The onion has never been to Florida. It’s from Eastern Oregon. The restaurant is in Portland. The onion has no opinion of Florida, or Portland, or Chef Doyle crying. The onion has considered having opinions about crying people, but opinions seem dense and fibrous. An onion doesn’t have much room for anything but itself. It has memories and a few feelings, but the feelings are mainly about being an onion.
And concern.
Why hasn’t the mayonnaise been made yet? The onion notices Chef Doyle avoiding making eye contact with Chef Marza. The two chefs seem to be maneuvering around each other in a way that almost resembles a dance. The onion saw two of the busboys dancing in the kitchen earlier while singing a song called “El Hombre Grande” before they were chased out by the chef with the mustache who the onion thinks of as Chef Mustache, because nobody ever uses his name. They just call him “Chef.”
Chef Marza wipes her brow, and a bead of sweat falls down onto the steel prep table. A head of lettuce is grabbed with a bit too much aggression, and she proceeds to chop it with a fervor the onion has not seen from the chef until this moment. Chef Doyle coughs, but the cough obviously (obviously, to the onion) was meant to conceal a burst of emotion. The onion wanted Chef Doyle to cry and get it over with, but Chef Doyle excused himself from the kitchen instead. Chef Marza seems to note his exit, but it doesn’t deter her from the task at hand. The lettuce is dismembered. The onion feels sympathy for the lettuce. Someday that will be the onion. Not today, of course, because somebody has mistakenly placed the onion behind a rather tall container of salt, and it is almost totally hidden.
The onion knows the salt won’t spare the onion from its fate forever, but based on how infrequently the kitchen is cleaned, it’ll be a few weeks before they find it. When they do, it’s unlikely they will use it for food. It’ll go in the trash next to scraps and peels and an empty container of heavy cream.
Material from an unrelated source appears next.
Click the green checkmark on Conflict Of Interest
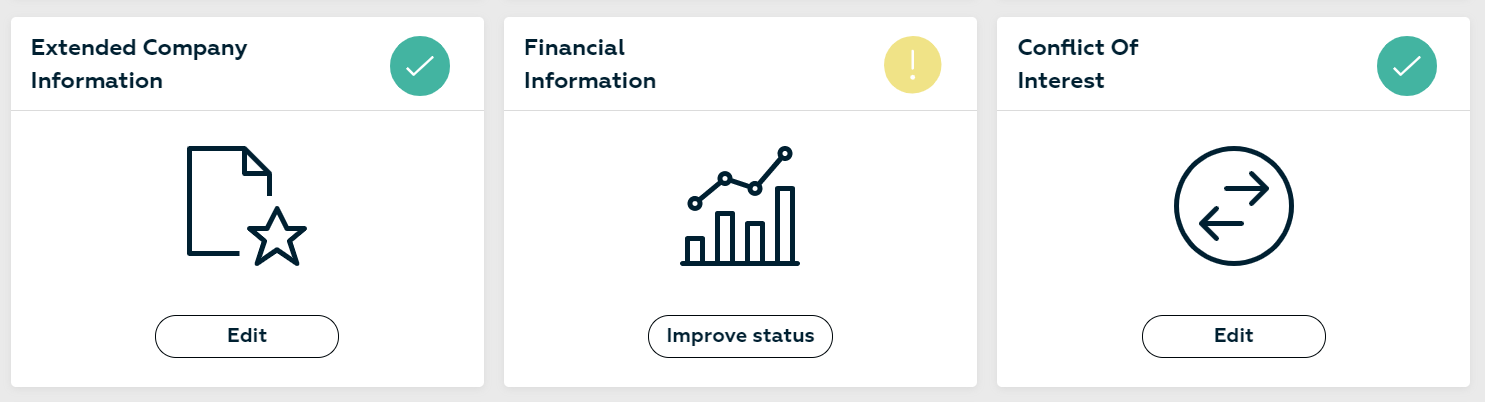Viewport: 1485px width, 402px height. point(1407,66)
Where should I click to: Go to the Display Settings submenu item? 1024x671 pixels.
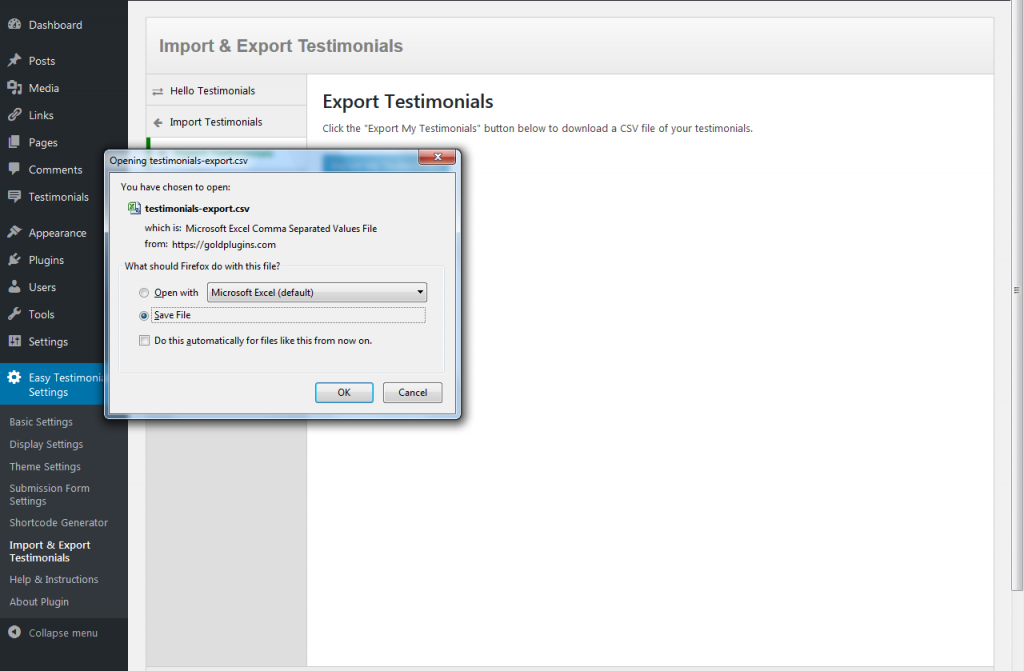pos(46,445)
The onion isn’t sure whether or not it’s happy to be cast aside instead of consumed. An onion that’s eaten becomes something other than an onion.
An onion made garbage is still, for the most part, an onion. It’ll wind up in a landfill or a dump somewhere, and it might be allowed to exist that way until it decomposes or sprouts. Most likely, it will sprout, and the onion likes that idea. It likes it very much.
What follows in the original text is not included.